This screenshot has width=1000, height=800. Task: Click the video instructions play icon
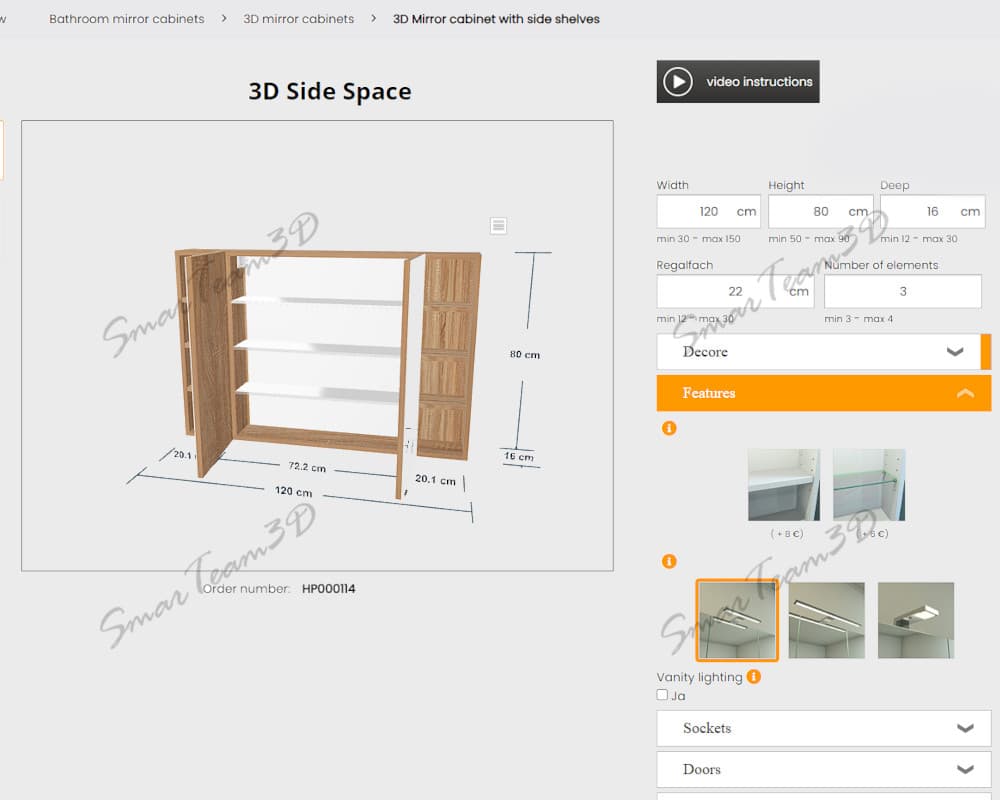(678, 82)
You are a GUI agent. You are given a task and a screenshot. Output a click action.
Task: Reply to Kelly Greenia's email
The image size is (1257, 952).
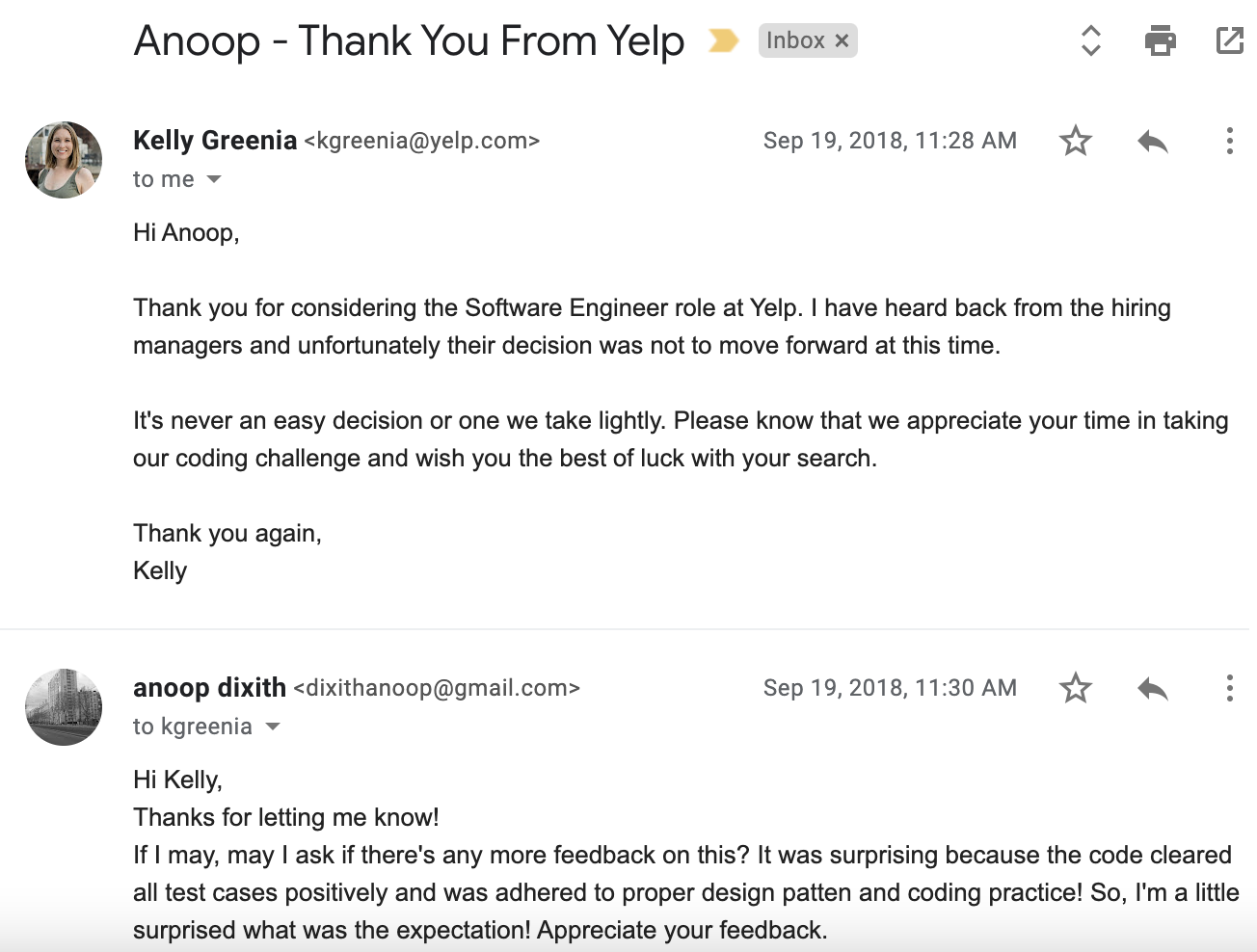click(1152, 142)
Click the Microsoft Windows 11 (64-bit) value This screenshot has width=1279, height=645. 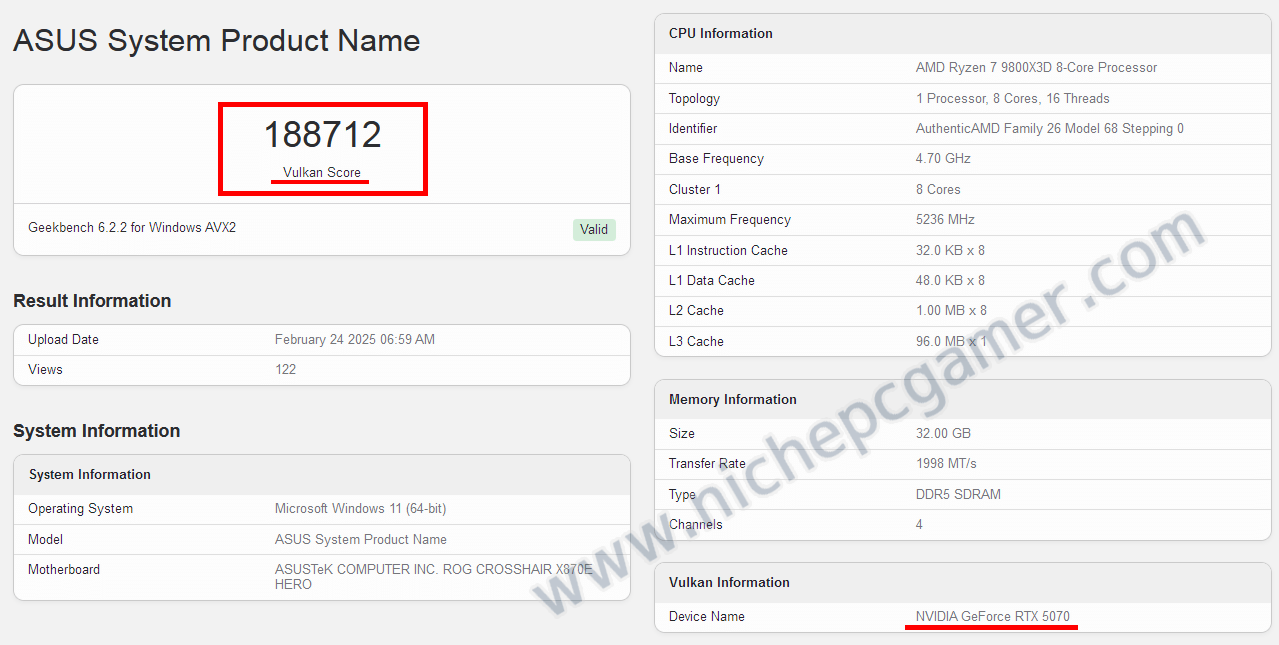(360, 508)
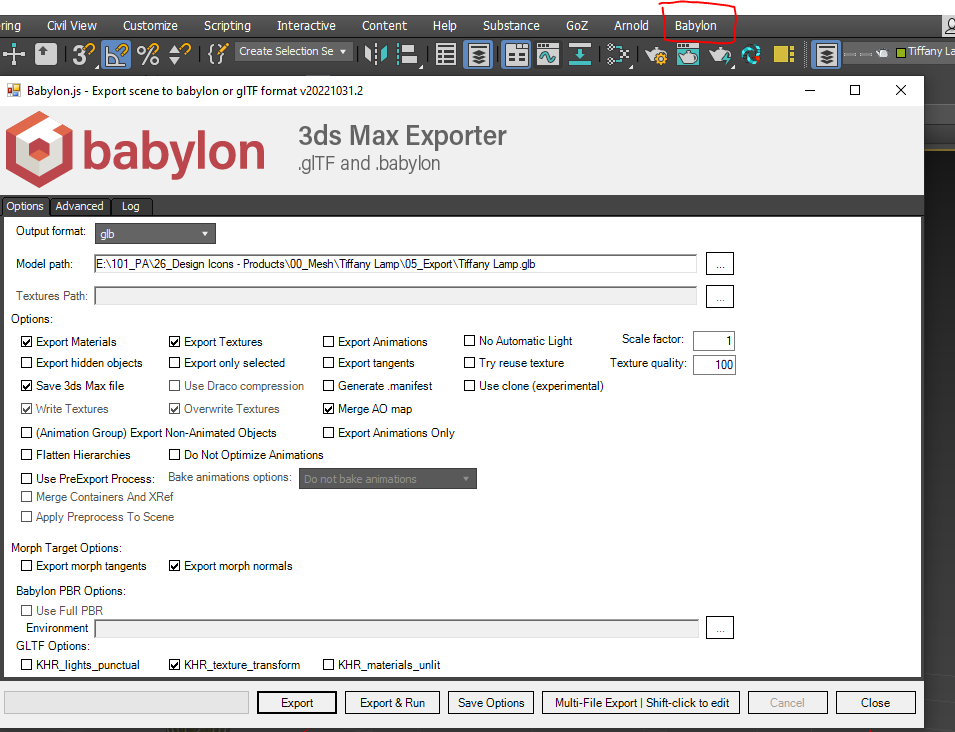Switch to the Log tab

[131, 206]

------------------------------

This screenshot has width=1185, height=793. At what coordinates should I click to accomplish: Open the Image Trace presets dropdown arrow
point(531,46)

------------------------------

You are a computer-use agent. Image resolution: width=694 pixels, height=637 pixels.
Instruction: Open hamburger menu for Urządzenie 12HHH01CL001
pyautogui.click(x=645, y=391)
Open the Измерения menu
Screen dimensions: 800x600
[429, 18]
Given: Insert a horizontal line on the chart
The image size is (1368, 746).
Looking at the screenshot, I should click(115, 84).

------------------------------

Across the listing above, report every line where "agent" occurs.

# Final answer
You are a GUI agent. You are given a task and a screenshot. Output a click action.
You are a computer-use agent. Image resolution: width=694 pixels, height=637 pixels.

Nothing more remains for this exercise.